Judging from the uproar of “March Through Time,” it is clear Epic has not yet learned the dangers of Fortnite’s built-in features which can deflect informative messaging.

For example, a Rick Sanchez skin was worn by Fortnite users as they danced in the virtual Lincoln Memorial Reflecting Pool during King’s speech. And that was just one of the slew of reports of misconduct from Fortnite players.

Bernice King Was Not Involved

In addition, Bernice King, CEO of the Martin Luther King Jr. Center for Nonviolent Social Change released a public statement, saying the two entities were not given permission to hold the experience. On Twitter, Bernice confirmed the Center was not involved in the licensing of the virtual experience.

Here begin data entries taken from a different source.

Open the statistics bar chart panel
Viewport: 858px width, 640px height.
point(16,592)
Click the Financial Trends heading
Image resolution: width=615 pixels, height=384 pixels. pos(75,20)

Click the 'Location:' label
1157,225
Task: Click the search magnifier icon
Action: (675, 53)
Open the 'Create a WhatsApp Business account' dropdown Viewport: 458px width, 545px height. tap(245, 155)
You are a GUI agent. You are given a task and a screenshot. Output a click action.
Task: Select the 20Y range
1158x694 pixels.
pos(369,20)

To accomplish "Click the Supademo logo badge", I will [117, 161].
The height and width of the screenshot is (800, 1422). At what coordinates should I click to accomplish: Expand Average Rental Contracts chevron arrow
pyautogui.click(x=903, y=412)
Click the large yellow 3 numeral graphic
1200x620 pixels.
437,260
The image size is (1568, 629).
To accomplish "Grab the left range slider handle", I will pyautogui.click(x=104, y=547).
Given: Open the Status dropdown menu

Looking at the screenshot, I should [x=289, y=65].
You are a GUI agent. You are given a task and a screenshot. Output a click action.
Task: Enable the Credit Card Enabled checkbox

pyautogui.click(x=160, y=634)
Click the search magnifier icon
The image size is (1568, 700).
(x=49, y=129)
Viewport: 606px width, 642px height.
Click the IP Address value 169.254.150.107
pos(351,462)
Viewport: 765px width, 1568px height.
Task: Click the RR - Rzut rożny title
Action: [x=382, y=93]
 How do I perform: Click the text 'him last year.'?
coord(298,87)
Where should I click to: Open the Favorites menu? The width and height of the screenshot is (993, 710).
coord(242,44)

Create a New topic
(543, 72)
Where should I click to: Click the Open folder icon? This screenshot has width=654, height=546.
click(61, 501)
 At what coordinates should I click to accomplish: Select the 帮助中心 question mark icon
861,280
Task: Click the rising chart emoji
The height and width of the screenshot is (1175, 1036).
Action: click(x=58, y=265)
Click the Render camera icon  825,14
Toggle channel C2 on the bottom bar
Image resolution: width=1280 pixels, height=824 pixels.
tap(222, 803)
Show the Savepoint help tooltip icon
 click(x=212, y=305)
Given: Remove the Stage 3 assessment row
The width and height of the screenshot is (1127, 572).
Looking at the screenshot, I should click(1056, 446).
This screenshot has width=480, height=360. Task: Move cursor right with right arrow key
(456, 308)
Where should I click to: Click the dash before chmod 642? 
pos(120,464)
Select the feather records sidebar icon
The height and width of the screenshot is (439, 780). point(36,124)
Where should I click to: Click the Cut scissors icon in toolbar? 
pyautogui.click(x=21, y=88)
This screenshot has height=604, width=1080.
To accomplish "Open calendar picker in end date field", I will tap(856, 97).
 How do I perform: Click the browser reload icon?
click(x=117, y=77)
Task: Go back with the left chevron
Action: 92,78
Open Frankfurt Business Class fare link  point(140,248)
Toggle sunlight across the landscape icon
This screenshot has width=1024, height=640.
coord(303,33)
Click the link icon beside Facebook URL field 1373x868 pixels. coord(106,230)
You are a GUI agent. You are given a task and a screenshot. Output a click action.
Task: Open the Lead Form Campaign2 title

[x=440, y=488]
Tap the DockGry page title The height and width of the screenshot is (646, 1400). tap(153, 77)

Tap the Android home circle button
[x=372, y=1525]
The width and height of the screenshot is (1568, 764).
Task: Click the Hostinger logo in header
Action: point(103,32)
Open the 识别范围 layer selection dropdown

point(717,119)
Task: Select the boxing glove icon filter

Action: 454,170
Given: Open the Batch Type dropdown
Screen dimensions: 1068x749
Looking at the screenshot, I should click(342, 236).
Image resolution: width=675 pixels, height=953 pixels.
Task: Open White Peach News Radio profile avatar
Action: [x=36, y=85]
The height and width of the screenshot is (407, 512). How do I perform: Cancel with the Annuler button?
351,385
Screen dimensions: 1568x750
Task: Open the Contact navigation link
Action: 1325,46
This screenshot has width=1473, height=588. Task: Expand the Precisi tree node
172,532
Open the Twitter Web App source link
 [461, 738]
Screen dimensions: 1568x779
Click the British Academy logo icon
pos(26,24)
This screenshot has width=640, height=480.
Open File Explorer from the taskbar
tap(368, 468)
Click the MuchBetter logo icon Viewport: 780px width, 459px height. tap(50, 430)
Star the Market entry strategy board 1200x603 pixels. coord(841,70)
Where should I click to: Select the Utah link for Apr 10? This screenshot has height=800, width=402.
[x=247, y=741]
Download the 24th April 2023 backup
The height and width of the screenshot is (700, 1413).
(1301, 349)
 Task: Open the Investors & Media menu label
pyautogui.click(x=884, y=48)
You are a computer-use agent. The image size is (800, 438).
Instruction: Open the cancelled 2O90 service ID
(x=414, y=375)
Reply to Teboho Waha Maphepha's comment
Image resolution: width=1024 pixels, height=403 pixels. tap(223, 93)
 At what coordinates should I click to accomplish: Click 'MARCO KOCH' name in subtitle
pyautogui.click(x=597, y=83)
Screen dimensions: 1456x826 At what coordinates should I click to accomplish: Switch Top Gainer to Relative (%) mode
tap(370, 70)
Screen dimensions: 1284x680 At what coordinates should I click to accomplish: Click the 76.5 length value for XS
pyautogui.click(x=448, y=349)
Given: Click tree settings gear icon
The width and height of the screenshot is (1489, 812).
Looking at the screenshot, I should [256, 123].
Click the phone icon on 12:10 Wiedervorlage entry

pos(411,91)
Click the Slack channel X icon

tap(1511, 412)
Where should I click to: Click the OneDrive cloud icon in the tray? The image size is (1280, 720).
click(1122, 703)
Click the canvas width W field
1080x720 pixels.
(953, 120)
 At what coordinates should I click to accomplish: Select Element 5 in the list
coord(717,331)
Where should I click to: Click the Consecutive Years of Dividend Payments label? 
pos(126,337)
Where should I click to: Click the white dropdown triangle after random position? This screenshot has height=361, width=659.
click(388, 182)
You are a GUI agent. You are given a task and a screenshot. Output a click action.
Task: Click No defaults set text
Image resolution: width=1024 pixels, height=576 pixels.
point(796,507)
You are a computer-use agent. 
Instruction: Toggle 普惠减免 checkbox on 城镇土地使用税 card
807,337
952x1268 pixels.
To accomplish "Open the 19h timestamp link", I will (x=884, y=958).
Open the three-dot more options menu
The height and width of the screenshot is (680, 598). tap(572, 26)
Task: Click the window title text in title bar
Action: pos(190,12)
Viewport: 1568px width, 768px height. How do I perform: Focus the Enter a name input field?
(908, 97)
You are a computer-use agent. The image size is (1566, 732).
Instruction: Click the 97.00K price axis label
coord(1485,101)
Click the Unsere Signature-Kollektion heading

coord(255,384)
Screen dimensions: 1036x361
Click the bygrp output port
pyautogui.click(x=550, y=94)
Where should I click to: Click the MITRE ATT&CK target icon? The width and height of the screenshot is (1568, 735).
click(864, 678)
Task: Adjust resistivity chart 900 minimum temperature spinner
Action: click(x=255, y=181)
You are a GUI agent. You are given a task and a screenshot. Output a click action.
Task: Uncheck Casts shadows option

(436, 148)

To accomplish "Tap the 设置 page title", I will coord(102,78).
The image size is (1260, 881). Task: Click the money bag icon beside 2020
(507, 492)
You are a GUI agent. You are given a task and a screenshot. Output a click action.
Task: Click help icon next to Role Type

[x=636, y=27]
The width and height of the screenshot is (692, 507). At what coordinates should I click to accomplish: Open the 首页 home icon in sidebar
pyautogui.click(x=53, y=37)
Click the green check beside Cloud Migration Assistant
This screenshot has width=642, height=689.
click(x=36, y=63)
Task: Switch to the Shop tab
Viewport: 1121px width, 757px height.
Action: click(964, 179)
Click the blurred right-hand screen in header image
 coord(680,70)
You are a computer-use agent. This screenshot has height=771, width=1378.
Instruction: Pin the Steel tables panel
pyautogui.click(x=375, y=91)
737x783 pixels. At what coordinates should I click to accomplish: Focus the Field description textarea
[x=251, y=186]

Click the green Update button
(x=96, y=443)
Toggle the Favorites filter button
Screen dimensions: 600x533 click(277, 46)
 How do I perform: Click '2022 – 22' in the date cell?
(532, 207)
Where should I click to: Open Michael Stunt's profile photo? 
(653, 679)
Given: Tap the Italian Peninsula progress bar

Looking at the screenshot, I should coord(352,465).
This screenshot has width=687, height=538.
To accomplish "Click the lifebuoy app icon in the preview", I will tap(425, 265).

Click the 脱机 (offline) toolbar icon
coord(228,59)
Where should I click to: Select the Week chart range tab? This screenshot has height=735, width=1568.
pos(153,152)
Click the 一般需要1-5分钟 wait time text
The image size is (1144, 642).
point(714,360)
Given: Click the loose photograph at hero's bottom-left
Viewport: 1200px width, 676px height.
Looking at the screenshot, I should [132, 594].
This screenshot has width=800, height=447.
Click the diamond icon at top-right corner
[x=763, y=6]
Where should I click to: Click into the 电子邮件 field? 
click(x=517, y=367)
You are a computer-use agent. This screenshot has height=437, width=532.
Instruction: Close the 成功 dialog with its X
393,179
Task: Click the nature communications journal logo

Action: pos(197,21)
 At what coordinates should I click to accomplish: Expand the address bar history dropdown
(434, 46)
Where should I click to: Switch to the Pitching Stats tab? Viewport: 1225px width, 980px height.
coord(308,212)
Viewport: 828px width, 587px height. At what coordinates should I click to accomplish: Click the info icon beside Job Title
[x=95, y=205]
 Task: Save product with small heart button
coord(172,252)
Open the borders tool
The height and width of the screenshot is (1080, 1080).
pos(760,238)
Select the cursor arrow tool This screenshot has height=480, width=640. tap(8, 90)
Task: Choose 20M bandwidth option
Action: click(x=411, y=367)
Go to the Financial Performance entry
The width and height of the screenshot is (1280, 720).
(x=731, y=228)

Fortnite Bans Emotes, But Problems Persist

Due to clear oversights from game developers, Epic Games announced they were disabling a majority of emotes on Aug 27.

Problem solved? Not quite. The game still allowed players to access exclusive emotes including a crossover with DC Comics featuring Wonder Woman. The skin uses a cracked whip to slash to the ground. This emote is offensive for its clear racial implications and was reportedly used various times throughout the event.


Despite Fortnite disabling emotes, players managed to find alternative ways to divert from Epic’s suspension.

History Repeats Itself

A blast from the past, Fortnite’s recent negligence only proved history certainly repeats itself unless proper actions are taken.

If you can recall, during Fortnite’s “We The People,” players lobbed tomatoes toward the screen as CNN political commentator Van Jones spoke, Niche Gamer previously reported. 

If Epic continues to hold events like this, being mindful of the available emotes and skins that are available to players would be a fair start. Failure to be mindful of the app’s built-in cosmetic features will continue to create misplaced virtual experiences.